Because Angiocol™ is an endogenous substance, it is expected that patients will experience little if any toxicity. This is in contrast to traditional cytotoxic drugs that have been used as cancer chemotherapeutics for decades, and which generally cause severe morbidity. This anticipated lack of toxicity makes Angiocol™ an ideal drug to combine with cytotoxic agents to treat cancer. The Company believes such combination regimens have the best chance of demonstrating anticancer activity in relatively healthy patients. Therefore, we expect that the planned Phase II clinical trial of Angiocol™ will be conducted in combination with other drugs in patients who are undergoing chemotherapy for the first time.

Market Analysis and Projections

We anticipate that Angiocol™ will be administered will be administered intravenously as an adjunct therapy in combination with other chemotherapeutic agents.

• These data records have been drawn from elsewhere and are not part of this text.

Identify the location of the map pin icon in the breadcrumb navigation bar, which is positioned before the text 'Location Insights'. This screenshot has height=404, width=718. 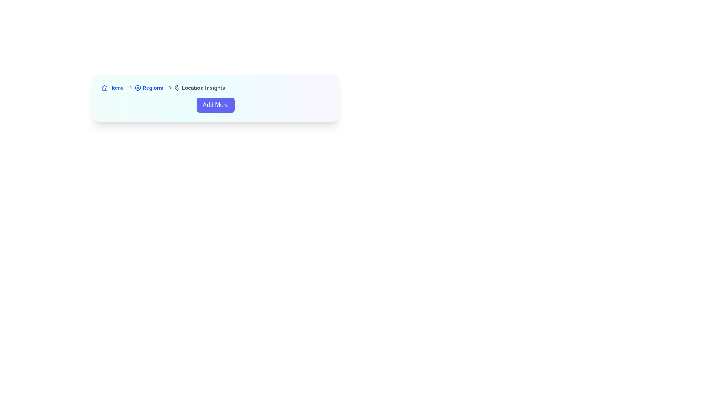
(177, 87).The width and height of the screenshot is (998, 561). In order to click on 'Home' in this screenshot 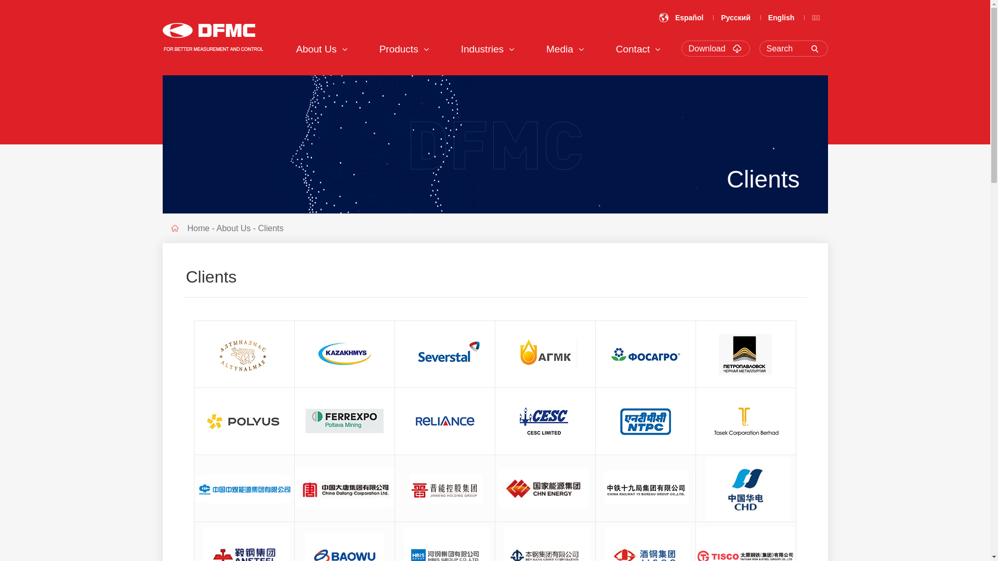, I will do `click(187, 228)`.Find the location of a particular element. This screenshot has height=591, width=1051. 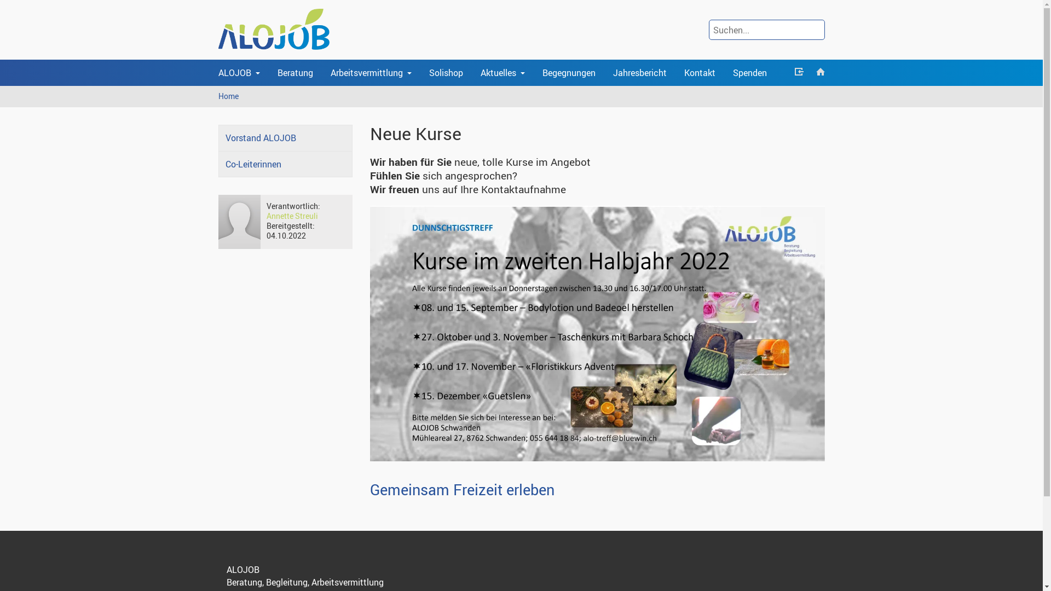

'Co-Leiterinnen' is located at coordinates (218, 164).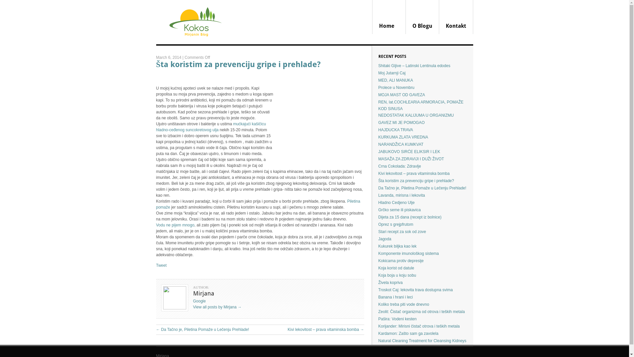 The height and width of the screenshot is (357, 634). I want to click on 'Oprez s grejpfrutom', so click(396, 224).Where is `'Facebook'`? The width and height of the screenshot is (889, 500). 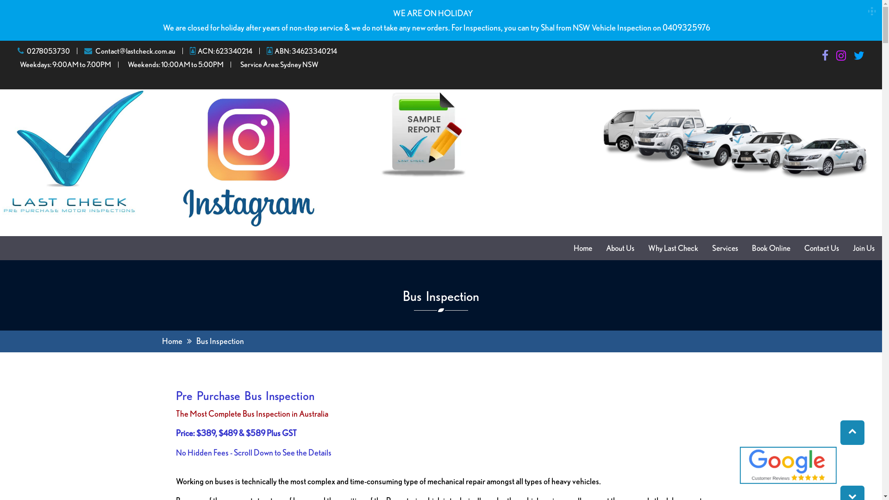
'Facebook' is located at coordinates (825, 57).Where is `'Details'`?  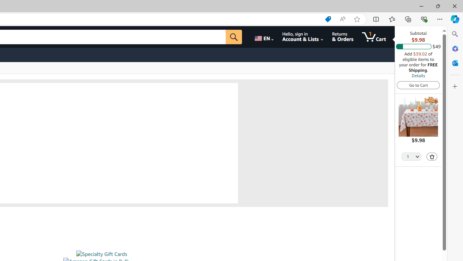 'Details' is located at coordinates (418, 75).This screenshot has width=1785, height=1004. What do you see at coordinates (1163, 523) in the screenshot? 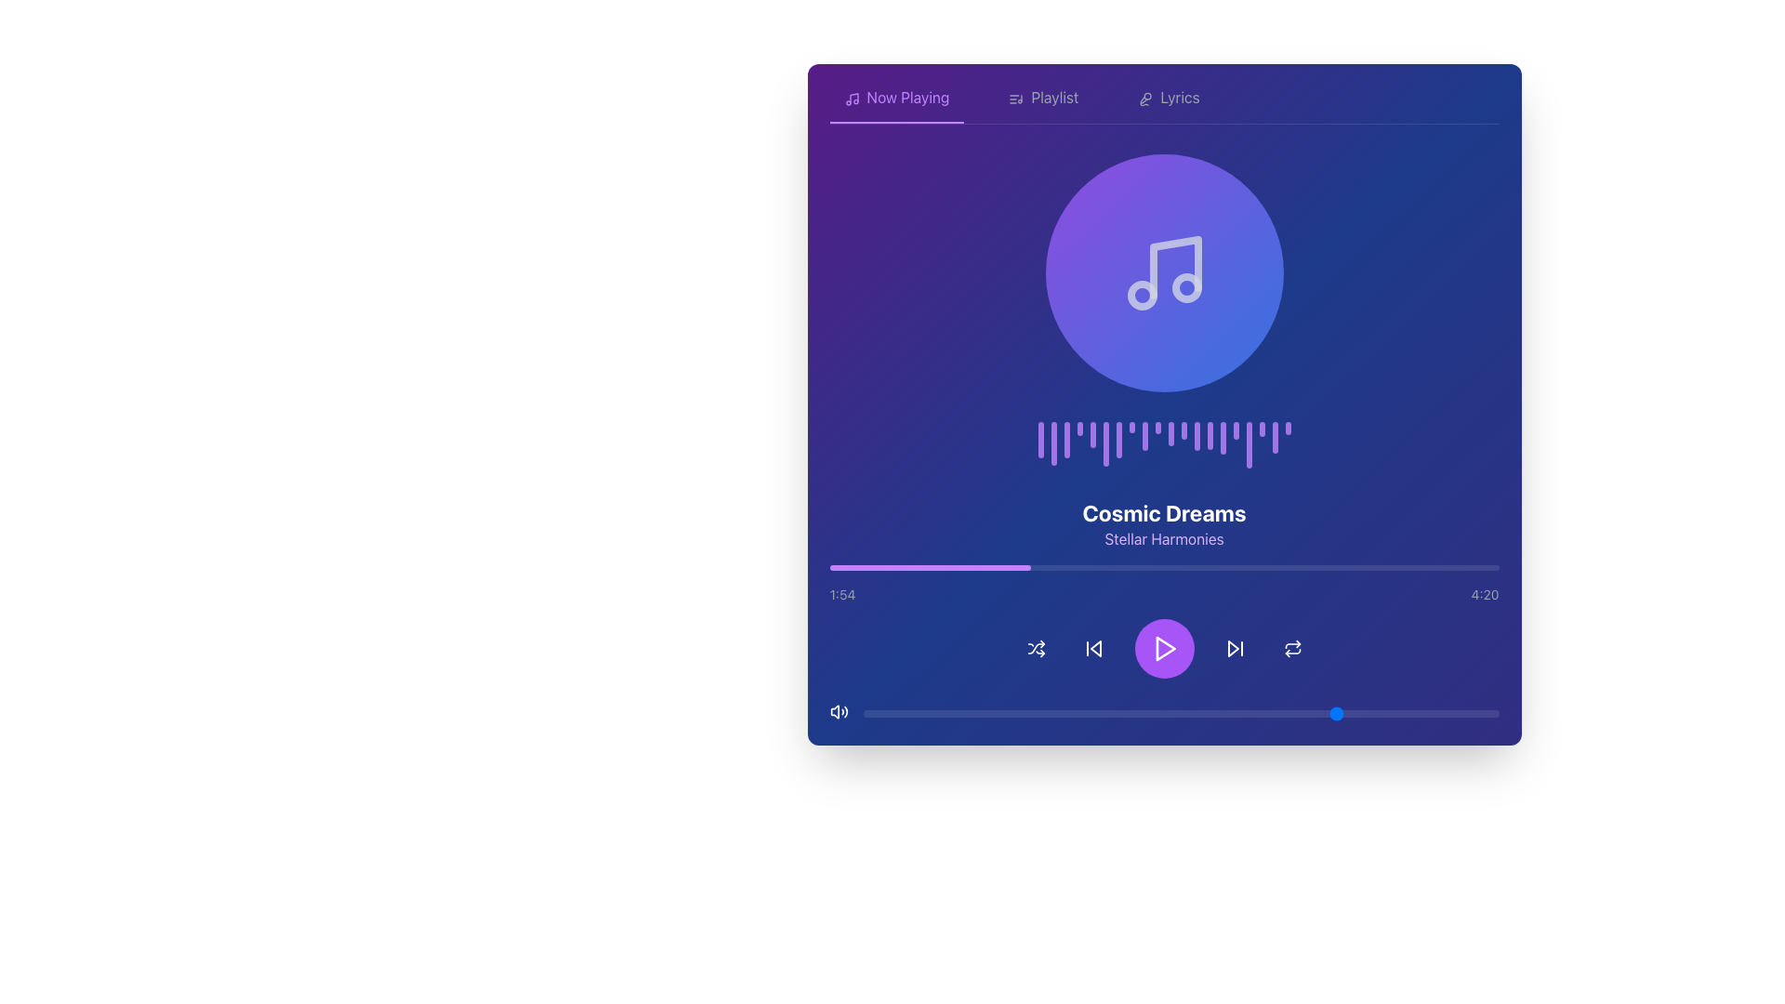
I see `the text display element that features the title 'Cosmic Dreams' in bold and larger font, and the subtitle 'Stellar Harmonies' in a smaller, lighter purple font, which is center-aligned and positioned in the upper-middle section of the interface` at bounding box center [1163, 523].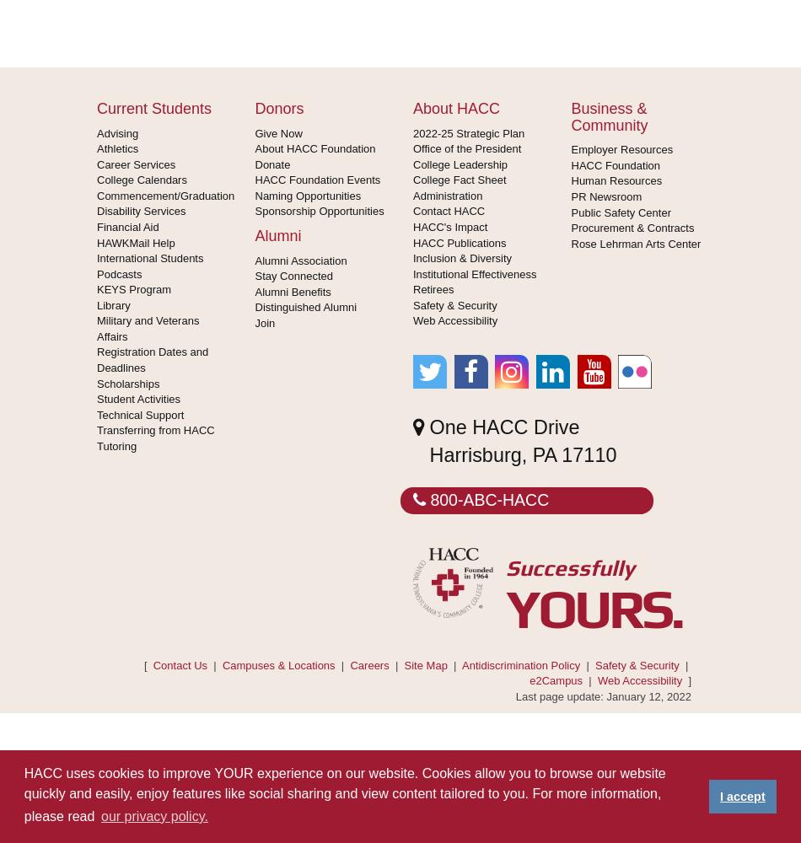 The height and width of the screenshot is (843, 801). Describe the element at coordinates (165, 194) in the screenshot. I see `'Commencement/Graduation'` at that location.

Initial disease targets for Phase II clinical trials are colorectal and melanoma.

According to the most recent statistics reported by the American Cancer Society, 129,400 cases of colorectal cancer were diagnosed in 1999. Colorectal cancer is currently the third most common cancer in American
men and women, and in 1999 approximately 56,600
deaths will have been attributed to colorectal cancer.

Approximately 44,200 melanoma cases were diagnosed in the United States in 1999. The American Cancer Society estimates that approximately 7,300 deaths were associated with this disease in 1999. Due to the high
failure rate associated with surgical treatment, adjunct radiation therapy, chemotherapy and biological therapy
are often administered to these patients.

We anticipate that Angiocol™ will be administered on an intermittent schedule in association with chemotherapy or radiotherapy. The product will most likely be administered once or twice a week over the course of the treatment period, which is estimated to be six to twelve months. Given these assumptions, we expect the average treatment costs for Angiocol™ to be approximately $15,000 per patient per year.

Because Angiocol™ is an anti-angiogenesis agent whose mechanism of action is not specific for a particular type of cancer, if proven to be efficacious against melanoma and colorectal cancers, it is likely that it would be prescribed for most cancers. The Company believes that Angiocol's™ unique basal lamina-based mode of action will make it more effective than other drug candidates that are currently undergoing development in this area. Whereas most drug candidates target only one mode of action, Angiocol™, via its basal lamina-based mechanism, attacks several molecular processes involved in new blood vessel growth.